American Alpine Jounrna and Accidents in North American Climbing

Moose Antler Ascent: Moose's Tooth

  • Feature Article
  • Author: Gary Bocarde
  • Climb Year: 1974
  • Publication Year: 1975

THE Moose’s Tooth, which lies in a majestic setting near Mount McKinley, is one of Alaska’s most spectacular mountains. It is a combination of Yosemite big walls, with heavily corniced ridges. “So convoluted is the topography of the Tooth, that from each side it appears a different mountain; so bizarre and alluring are its forms that climbers are still plotting new campaigns, new routes.” (Ascent 1972). In June of 1964 the first and only previous ascent of the Moose’s Tooth was accomplished by four Germans: Welsch, Bierl, Hasenkopf, and Reichegger. Their route went up the beautiful northwest ridge. Throughout the past ten years numerous attempts have been made on this mountain, with the east face being the most popular in recent years. The southwest face was untried, and it looked superb!

On June 7, Cliff Hudson flew Mike Clark, Charlie Porter, John Svenson and me into the Ruth Glacier area. We spent several days finding our way through the heavily crevassed Ruth Glacier and up a 1000- foot avalanche gully to the base of the southwest face. In less than a week we were at the base of the face; ready!

We began climbing as soon as possible (just after our last load carry). And we managed to fix four-and-a-half pitches in between spells of poor weather. On June 17 we began upwards, regardless of the weather.

It felt good to be on a rock face again. The climbing up to the end of the fixed lines had involved mostly free climbing. Sometimes we had to chop away ice that filled some of the cracks to allow placement of protection or feet. After leaving the ice corner, the climbing required more aid, but at least we were drier.
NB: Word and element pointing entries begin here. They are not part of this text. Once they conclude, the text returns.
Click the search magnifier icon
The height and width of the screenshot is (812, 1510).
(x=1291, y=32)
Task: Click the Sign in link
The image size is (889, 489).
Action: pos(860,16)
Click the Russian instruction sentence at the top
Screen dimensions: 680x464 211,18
At the top of the eighth pitch was to be our first bivouac on an assortment of insignificant sloping snow and sandy ledges. Some of us decided on hammocks.
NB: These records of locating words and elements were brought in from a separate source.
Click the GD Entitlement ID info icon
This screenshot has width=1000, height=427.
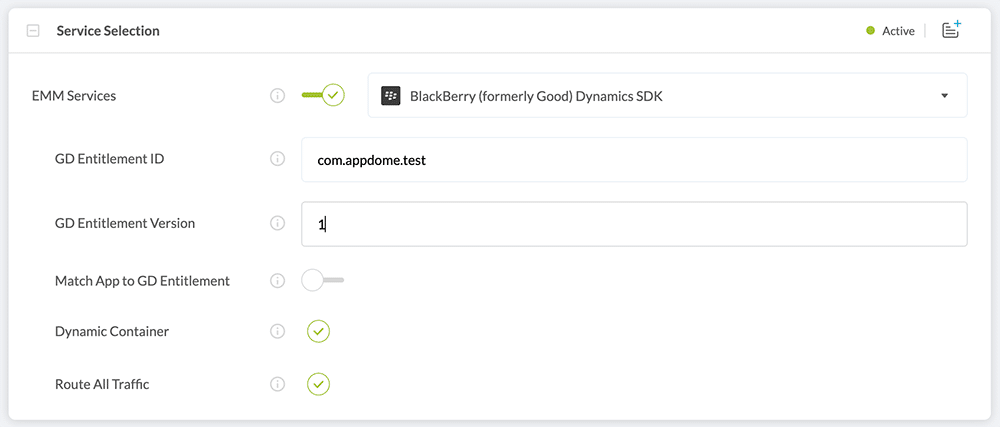coord(278,159)
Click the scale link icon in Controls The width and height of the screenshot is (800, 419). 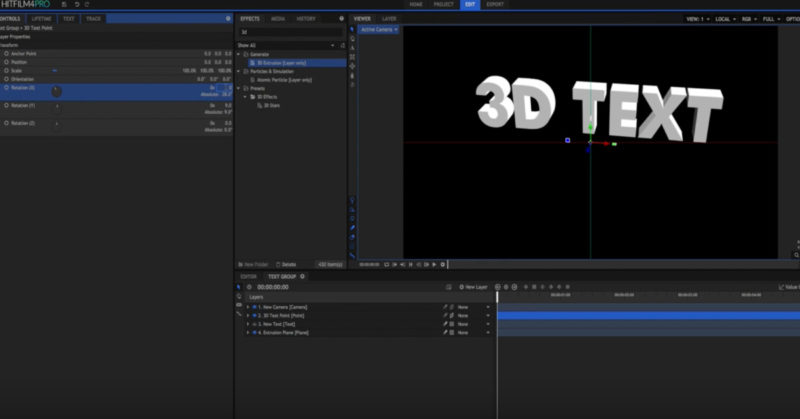(x=54, y=71)
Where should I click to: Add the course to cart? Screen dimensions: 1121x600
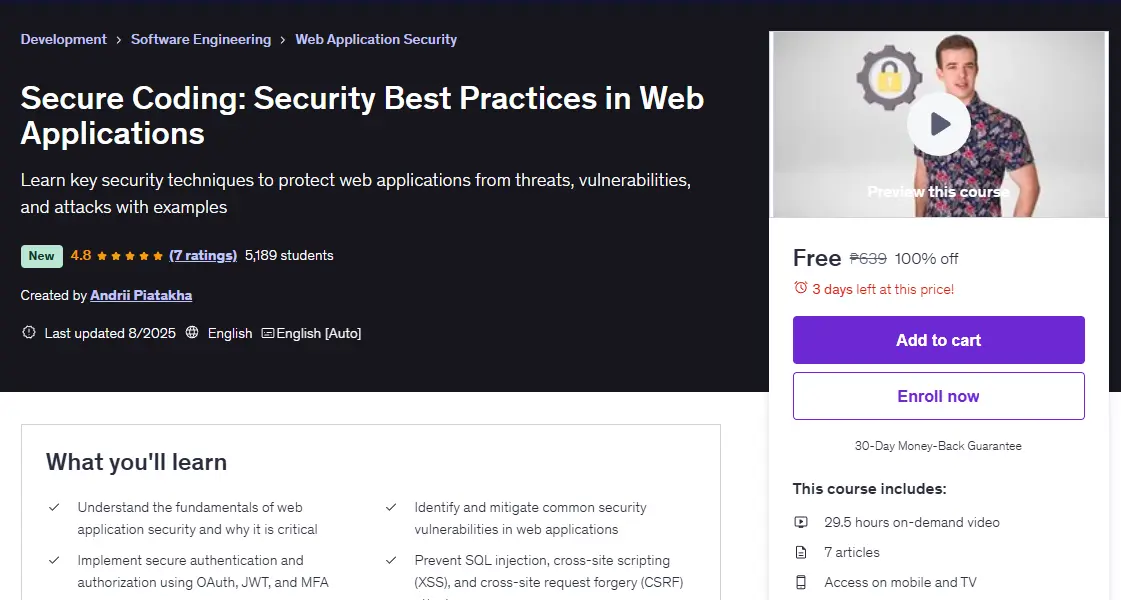(x=939, y=340)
Heavy rain and some falling ice woke us the next morning. By late afternoon the rain stopped and we made our way upward. John Svenson and Mike Clark, the lead team for this day, ended their day on top of Tea Party Pinnacle, one of the most spectacular bivy spots on the climb; it was even comfortable, for everything except sleeping.

Cloudless skies and a picturesque panorama rewarded us for opening our eyes before four A.M. We stuffed all our wet gear into the four haul bags, sorted hardware, untangled ropes and finally Charlie Porter and I began climbing upwards into the Slabs area. The Slabs, 500 feet of some of the most outstanding free climbing on the route, consisted of crack systems that made their way through an enormous clean, smooth area. An added attraction of this section was the absence of any serious ice or rockfall, which had plagued us on the pitches below. But the loud noise was still with us.

During our wait in Talkeetna we had decided to do something irregular: haul, drag or carry a moose antler up the mountain. After three days on the face it was still with us. The antler actually gave us fewer problems than the haul bags. Another long day of climbing. Another storm. Another hammock bivy. Day three was over.

Poor sleeping accommodations forced an early start. Several pitches later Mike Clark yelled down that he saw a large snow patch, a pitch or so away, possibly the beginning of the upper snow field. So close, so soon? No, this snow was barely a patch, the summit snowfield was nowhere in sight, and the rock on the pitches ahead was the worst imaginable. We bivouacked just below the rotten section, and wondered.

The next day-and-a-half were the worst climbing of the route: rotten, crackless rock that resembled dirt rather than granite. Protection was unreliable. Free climbing was hazardous; aid climbing, insane. The leader’s peel potential was extreme. The mountain was in total control. We made it through this rotten mess wondering if the whole east face was like this.

On June 22, at two A.M. we were all settled down in an assortment of “comfortable” bivy spots. We had just completed the last pitch of high-angle rock climbing (in the worst storm of the climb). Tomorrow?

By late morning the weather cleared and we made our way upwards. We wanted to get up today; we were almost out of food and fuel, and tired of dragging the moose antler. After numerous pitches of mixed cussing and swearing on mixed snow and rock with heavy packs, with visibility nearing zero, we found ourselves on top. Rather than descend in a white-out, we spent the night near the summit. As the storm abated we were treated to one of the most spectacular cloud displays imaginable. We were tired and thirsty, but the moose antler had made it!

Our descent route involved some exposed, steep snow and ice down- climbing. We had no ice screws. After two days of down-climbing, rappelling, post-holing and gully sliding we arrived at our Base Camp on the Ruth Glacier. We filled ourselves to overflowing with food and drink. Several days later in very wet snow conditions, Hudson heroically flew us out into the land of fresh food and greenness!

Summary of Statistics:

Area: Alaska Range, south of Mount McKinley.

New Route: Moose’s Tooth, Southwest Summit, via southwest face, c. 10,000 feet, June 22, 1974 (Gary Bocarde, Michael Clark, Charles Porter, John Svenson).